- [Problem to solve] Starting at the top of the records, output every line through the one that contains "[Schöne Sprüche &", keeping each exactly as it appears.

- [Stored items]
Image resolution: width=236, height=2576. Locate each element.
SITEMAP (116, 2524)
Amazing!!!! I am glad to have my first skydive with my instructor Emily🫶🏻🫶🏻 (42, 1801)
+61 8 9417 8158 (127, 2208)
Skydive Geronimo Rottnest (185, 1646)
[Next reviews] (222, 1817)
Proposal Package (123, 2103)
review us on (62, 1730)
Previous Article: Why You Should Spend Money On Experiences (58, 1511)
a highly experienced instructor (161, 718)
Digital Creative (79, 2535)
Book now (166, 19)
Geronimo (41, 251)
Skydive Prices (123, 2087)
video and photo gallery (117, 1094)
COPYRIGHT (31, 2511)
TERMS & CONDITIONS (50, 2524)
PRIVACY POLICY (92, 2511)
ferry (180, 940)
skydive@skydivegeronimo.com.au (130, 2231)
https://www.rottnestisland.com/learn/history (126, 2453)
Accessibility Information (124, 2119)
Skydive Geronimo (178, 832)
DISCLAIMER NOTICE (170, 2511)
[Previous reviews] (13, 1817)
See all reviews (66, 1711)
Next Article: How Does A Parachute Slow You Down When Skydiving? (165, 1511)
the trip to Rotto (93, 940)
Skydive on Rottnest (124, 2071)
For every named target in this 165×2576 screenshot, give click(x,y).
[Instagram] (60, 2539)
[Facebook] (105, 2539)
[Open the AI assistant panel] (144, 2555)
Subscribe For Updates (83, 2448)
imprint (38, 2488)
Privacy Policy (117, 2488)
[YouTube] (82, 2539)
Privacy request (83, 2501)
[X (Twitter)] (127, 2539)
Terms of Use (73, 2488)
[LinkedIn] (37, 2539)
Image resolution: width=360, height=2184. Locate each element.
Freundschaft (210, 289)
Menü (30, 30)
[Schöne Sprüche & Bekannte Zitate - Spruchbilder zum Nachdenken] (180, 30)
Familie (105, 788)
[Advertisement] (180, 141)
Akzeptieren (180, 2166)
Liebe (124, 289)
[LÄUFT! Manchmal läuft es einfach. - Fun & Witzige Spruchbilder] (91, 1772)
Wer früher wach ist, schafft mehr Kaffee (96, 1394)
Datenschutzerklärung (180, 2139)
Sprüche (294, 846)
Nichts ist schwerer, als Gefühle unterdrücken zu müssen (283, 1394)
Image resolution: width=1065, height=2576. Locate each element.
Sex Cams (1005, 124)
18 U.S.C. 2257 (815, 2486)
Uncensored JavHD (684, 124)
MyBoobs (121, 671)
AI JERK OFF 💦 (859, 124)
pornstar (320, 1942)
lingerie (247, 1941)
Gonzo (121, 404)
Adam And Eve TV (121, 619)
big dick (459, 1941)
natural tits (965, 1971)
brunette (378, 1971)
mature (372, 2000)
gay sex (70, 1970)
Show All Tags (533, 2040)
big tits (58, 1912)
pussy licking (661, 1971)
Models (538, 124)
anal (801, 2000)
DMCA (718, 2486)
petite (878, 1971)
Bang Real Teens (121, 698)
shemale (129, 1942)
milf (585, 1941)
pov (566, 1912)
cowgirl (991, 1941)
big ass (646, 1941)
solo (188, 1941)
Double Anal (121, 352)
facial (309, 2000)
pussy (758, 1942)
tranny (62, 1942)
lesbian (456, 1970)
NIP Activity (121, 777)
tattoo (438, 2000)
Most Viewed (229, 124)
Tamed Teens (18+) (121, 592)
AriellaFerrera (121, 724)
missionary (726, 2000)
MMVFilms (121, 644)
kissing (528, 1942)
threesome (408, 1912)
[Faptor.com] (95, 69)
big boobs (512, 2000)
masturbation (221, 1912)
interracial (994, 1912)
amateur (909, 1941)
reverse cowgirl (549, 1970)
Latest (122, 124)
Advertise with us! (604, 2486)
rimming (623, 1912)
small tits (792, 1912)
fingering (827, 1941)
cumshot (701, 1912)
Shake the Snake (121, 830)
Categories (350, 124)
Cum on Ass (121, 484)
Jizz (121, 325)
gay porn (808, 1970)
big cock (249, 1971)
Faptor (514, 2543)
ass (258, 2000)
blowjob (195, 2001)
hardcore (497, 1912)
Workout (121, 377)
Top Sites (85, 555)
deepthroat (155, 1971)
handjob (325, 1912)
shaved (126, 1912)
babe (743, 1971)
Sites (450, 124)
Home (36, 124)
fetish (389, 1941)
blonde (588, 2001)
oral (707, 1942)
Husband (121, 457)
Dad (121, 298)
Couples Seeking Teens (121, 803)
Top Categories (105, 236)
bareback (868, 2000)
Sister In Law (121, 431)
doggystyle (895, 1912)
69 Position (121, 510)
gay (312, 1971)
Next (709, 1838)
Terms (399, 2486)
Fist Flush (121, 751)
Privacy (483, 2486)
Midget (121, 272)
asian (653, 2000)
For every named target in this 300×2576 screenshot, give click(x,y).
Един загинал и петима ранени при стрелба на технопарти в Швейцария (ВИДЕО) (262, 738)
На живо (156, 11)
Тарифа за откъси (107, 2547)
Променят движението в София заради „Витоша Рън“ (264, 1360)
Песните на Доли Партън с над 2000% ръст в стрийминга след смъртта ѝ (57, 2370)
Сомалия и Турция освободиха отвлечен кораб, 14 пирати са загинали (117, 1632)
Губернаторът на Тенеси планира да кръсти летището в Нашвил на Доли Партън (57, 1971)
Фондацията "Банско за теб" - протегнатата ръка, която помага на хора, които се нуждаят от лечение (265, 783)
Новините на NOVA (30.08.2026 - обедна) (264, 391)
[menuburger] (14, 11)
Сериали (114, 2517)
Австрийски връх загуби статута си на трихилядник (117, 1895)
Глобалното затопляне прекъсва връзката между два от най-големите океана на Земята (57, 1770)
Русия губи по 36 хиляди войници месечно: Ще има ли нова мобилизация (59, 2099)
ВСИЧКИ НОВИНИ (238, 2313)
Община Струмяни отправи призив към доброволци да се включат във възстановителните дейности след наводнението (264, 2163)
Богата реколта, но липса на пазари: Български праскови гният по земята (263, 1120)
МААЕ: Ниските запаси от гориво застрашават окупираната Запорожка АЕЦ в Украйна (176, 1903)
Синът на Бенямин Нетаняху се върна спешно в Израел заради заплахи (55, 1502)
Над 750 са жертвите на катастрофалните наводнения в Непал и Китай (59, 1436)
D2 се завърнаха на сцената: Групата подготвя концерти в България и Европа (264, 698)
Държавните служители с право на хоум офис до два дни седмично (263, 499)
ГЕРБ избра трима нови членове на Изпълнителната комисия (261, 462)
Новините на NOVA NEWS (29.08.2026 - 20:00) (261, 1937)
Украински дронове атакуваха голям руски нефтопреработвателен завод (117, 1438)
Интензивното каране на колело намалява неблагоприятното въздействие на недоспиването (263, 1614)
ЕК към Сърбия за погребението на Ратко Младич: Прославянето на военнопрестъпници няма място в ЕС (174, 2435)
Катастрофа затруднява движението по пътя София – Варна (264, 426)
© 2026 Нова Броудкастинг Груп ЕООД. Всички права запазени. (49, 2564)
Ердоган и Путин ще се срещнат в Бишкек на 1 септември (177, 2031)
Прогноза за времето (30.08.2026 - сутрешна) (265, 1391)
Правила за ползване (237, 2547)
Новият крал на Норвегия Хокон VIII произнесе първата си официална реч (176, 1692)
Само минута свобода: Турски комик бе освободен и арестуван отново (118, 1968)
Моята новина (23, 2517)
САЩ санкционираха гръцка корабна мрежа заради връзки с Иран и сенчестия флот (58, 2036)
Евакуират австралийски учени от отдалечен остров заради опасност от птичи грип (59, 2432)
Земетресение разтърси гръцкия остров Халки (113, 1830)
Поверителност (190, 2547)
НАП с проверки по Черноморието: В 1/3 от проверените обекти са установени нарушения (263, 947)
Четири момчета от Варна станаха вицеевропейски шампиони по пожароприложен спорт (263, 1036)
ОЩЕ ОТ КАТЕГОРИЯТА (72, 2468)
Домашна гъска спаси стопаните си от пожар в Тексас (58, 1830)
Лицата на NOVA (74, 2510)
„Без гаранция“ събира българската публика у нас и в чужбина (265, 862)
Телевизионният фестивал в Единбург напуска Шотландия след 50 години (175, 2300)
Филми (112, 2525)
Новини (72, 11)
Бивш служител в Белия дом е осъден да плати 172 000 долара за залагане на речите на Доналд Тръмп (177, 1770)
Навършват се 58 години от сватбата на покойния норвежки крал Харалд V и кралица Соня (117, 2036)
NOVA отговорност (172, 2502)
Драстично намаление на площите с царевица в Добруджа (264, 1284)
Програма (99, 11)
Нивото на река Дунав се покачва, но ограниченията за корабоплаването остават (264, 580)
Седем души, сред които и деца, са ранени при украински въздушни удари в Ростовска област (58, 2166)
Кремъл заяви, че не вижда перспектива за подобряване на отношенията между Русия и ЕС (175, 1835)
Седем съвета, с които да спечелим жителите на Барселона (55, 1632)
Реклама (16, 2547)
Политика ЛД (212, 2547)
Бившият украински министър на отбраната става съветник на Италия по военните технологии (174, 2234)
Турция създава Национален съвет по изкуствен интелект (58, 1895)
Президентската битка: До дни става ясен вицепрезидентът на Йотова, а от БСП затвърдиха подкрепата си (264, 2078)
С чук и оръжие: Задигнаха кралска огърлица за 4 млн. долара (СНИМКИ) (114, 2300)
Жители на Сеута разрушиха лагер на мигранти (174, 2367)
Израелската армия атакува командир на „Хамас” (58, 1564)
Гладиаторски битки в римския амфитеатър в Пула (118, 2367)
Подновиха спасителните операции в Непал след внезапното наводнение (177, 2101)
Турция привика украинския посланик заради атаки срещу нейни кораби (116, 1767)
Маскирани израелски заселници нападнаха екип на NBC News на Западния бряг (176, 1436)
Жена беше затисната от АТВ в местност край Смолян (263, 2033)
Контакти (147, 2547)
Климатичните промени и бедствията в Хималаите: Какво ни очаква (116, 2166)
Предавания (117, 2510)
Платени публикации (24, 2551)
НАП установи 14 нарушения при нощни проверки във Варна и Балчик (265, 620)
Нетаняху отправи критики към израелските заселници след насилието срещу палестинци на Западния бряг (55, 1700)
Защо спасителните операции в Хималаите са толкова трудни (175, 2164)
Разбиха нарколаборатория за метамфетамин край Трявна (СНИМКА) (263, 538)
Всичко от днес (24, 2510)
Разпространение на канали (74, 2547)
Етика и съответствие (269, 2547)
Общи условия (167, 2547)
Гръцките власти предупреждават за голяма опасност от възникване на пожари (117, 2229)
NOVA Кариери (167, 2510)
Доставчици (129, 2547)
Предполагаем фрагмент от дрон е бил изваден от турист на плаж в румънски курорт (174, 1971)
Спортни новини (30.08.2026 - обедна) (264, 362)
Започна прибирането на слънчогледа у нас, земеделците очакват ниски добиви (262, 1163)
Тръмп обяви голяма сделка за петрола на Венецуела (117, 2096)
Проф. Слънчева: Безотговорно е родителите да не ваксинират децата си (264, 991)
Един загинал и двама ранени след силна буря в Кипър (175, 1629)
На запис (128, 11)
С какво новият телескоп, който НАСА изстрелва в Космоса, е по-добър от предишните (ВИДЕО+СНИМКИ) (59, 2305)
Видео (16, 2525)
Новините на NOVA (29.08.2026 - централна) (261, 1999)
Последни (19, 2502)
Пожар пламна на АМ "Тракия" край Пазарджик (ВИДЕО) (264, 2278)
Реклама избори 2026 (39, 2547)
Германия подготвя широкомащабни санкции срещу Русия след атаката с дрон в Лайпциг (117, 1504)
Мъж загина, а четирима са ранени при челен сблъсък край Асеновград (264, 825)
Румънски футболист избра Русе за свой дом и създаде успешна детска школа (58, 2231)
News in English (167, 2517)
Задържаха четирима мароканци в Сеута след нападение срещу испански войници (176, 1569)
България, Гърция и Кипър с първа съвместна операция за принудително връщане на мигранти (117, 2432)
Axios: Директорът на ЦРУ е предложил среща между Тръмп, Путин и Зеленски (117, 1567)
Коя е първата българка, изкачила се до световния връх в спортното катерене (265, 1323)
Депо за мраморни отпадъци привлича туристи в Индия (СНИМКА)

- [Worked solution]
Image resolution: width=236, height=2576. Locate each element.
SITEMAP (116, 2524)
Amazing!!!! I am glad to have my first skydive with my instructor Emily🫶🏻🫶🏻 (42, 1801)
+61 8 9417 8158 (127, 2208)
Skydive Geronimo Rottnest (185, 1646)
[Next reviews] (222, 1817)
Proposal Package (123, 2103)
review us on (62, 1730)
Previous Article: Why You Should Spend Money On Experiences (58, 1511)
a highly experienced instructor (161, 718)
Digital Creative (79, 2535)
Book now (166, 19)
Geronimo (41, 251)
Skydive Prices (123, 2087)
video and photo gallery (117, 1094)
COPYRIGHT (31, 2511)
TERMS & CONDITIONS (50, 2524)
PRIVACY POLICY (92, 2511)
ferry (180, 940)
skydive@skydivegeronimo.com.au (130, 2231)
https://www.rottnestisland.com/learn/history (126, 2453)
Accessibility Information (124, 2119)
Skydive Geronimo (178, 832)
DISCLAIMER NOTICE (170, 2511)
[Previous reviews] (13, 1817)
See all reviews (66, 1711)
Next Article: How Does A Parachute Slow You Down When Skydiving? (165, 1511)
the trip to Rotto (93, 940)
Skydive on Rottnest (124, 2071)
For every named target in this 165×2576 screenshot, give click(x,y).
[Instagram] (60, 2539)
[Facebook] (105, 2539)
[Open the AI assistant panel] (144, 2555)
Subscribe For Updates (83, 2448)
imprint (38, 2488)
Privacy Policy (117, 2488)
[YouTube] (82, 2539)
Privacy request (83, 2501)
[X (Twitter)] (127, 2539)
Terms of Use (73, 2488)
[LinkedIn] (37, 2539)
Image resolution: width=360, height=2184. Locate each element.
Freundschaft (210, 289)
Menü (30, 30)
[Schöne Sprüche & Bekannte Zitate - Spruchbilder zum Nachdenken] (180, 30)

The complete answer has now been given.